Different correlation coefficient results between Matlab and Excel.

Click For Summary
SUMMARY

The correlation coefficient results from MATLAB and Excel differ due to the use of different functions and potential data precision issues. MATLAB's corrcoef function returned a coefficient of 0.786, while Excel's CORREL function provided a value of 0.801. The discrepancy can arise from how data is represented; in this case, Data A was copied with reduced precision from Excel to MATLAB, leading to different calculations. Understanding the distinction between estimators and the impact of data precision is crucial in statistical analysis.

PREREQUISITES
  • Familiarity with MATLAB functions, specifically corrcoef
  • Understanding of Excel functions, particularly CORREL
  • Basic knowledge of statistical estimators and parameters
  • Awareness of data precision and its effects on statistical calculations
NEXT STEPS
  • Research the differences between MATLAB's corrcoef and Excel's CORREL functions
  • Learn about statistical estimators and their properties in depth
  • Explore data precision issues in numerical computing environments
  • Investigate rounding errors and their impact on statistical analysis
USEFUL FOR

Data analysts, statisticians, researchers, and anyone working with statistical software who needs to understand discrepancies in correlation coefficient calculations between MATLAB and Excel.

honeysyd
Messages
3
Reaction score
0
Different correlation coefficient results between Matlab and Excel. Please Help!

I have two sets of dat as below. A problem is that MATLAB and excel returns a different value of correlation coefficient (i.e., 0.801 from Excel and 0.786 from Matlab).

For Matlab, I used the function: corrcoef(DataA, DataB). For excel, I used the function "Correl".

Would you please advise me which one is correct? I found that the excel uses different function from the one used in Matlab. I do not know how to write a function here, so I linked them as below.

http://office.microsoft.com/en-us/excel-help/correl-HP005209023.aspx
http://www.mathworks.com.au/help/techdoc/ref/corrcoef.html

Thank you in advance

Data A
0.56
0.63
0.54
0.59
0.57
0.69

Data B
1.16
1.68
1.24
1.33
1.28
1.52
 
Last edited by a moderator:
Physics news on Phys.org


The MATLAB function returns a matrix. Reveal its other entries to us.

Try using MATLAB on the numerical example given in the Excel documentation.

As to "right" vs "wrong", it is always possible for computer code to a have errors. But the difference may also be due to the fact that statistics has subjective aspects. To see that, you must understand the usual scenario for "estimation"

That scenario is:
You have a probability distributions with some unknown parameter (such as the correlation coefficient in a joint distribution of 2 random variables)

You have data.

You do a computation on the data to estimate one of the unknown parameters. The function you use is called "an estimator". For a given parameter, there can be different estimators. Since the data is random, an estimator is a random variable. Different esimatators can have different aspects that argue in favor of using them. It is a subjective decision, which estimator you want to use. The odds are that any estimator will be "wrong" (i.e. not exactly equal to the parameter you are trying to estimate).
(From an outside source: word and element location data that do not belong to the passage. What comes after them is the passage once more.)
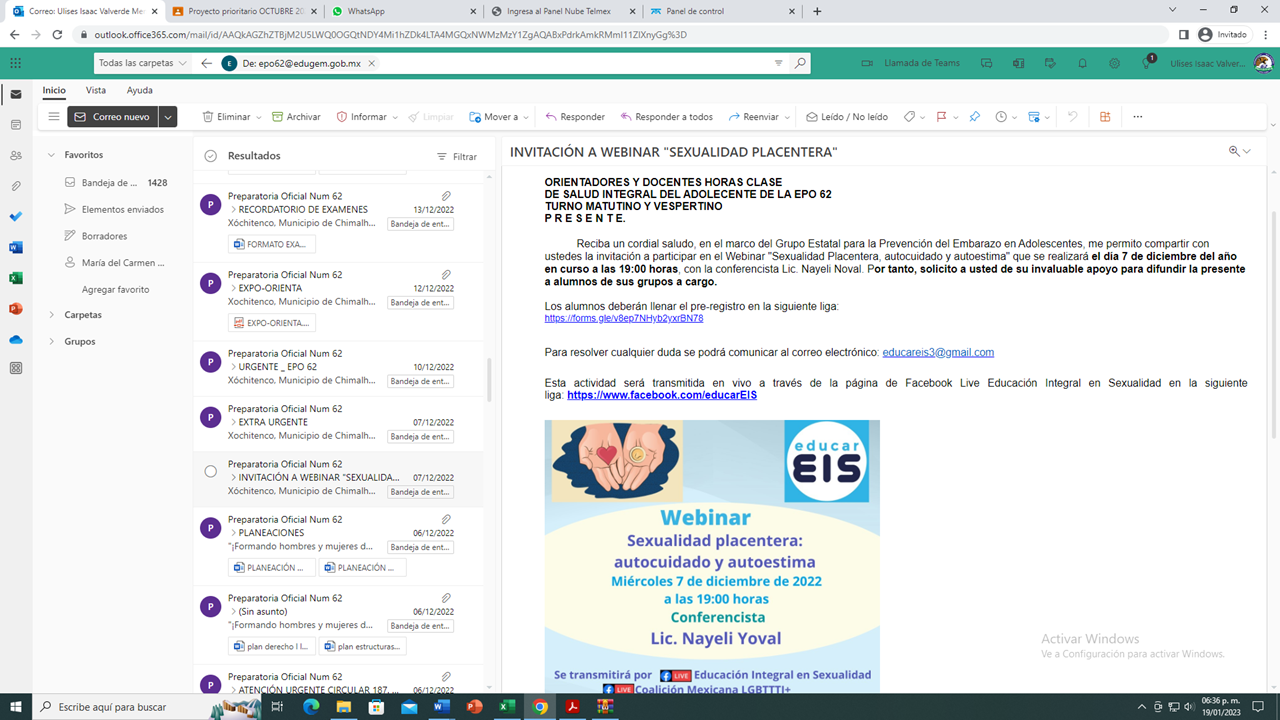The image size is (1280, 720).
Task: Open OneDrive cloud icon in sidebar
Action: [x=15, y=339]
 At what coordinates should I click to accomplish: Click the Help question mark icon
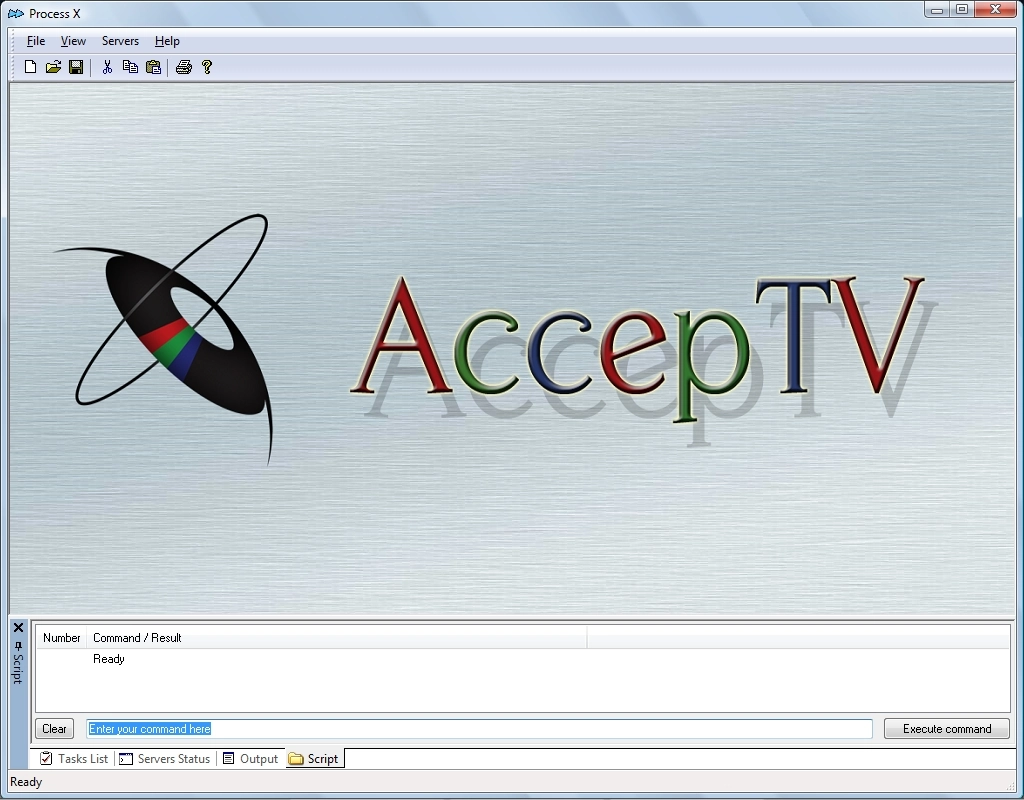(x=207, y=67)
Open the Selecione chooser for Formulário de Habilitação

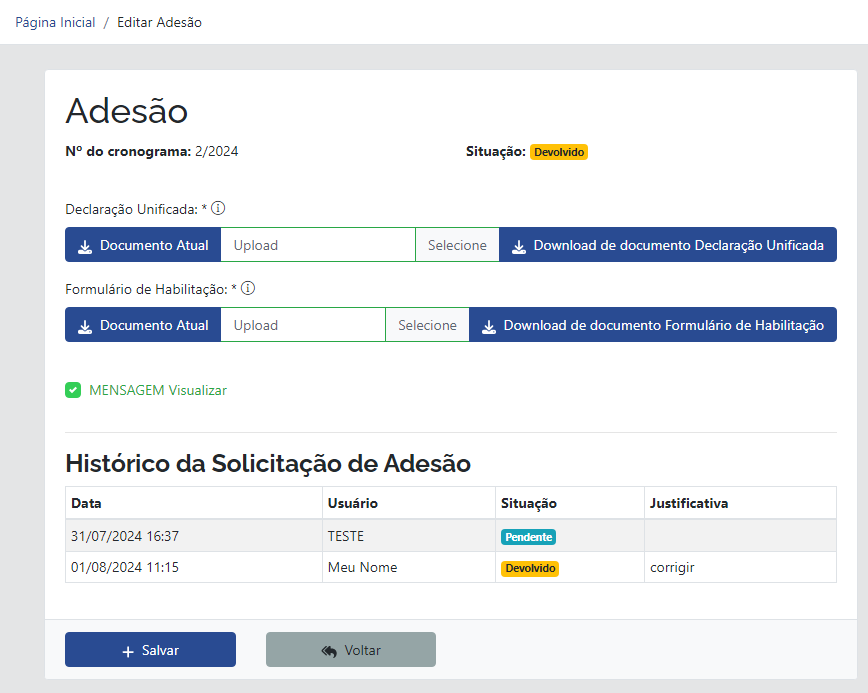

To use proper teminology, you should distinguish between an unknown parameter and its estimator and any "standard" related statistic computed from the sample. For example, there is a "population variance", several different "estimators for the population variance" and there is the "sample variance" (which can be defined two different ways, depending on which textbook you use).
 
Last edited:


Thank you very much Stephen.

It was a great help. Beside your reply, I found another reason.

Data A appears to be two decimal numbers in excel, but actually Data A is four decimal numbers.

When I copy and paste Data A from Excel to Matlab, only two decimal numbers were copied and pasted, while Excel calculated the correlation coefficient with four decimal number of Data A.


I hope this helps others having a same problem.
 


It's hard to say exactly what is happening, but if both Matlab and Excel are calculating the same statistic, the difference may be due to rounding errors. Excel is notorious for things like this.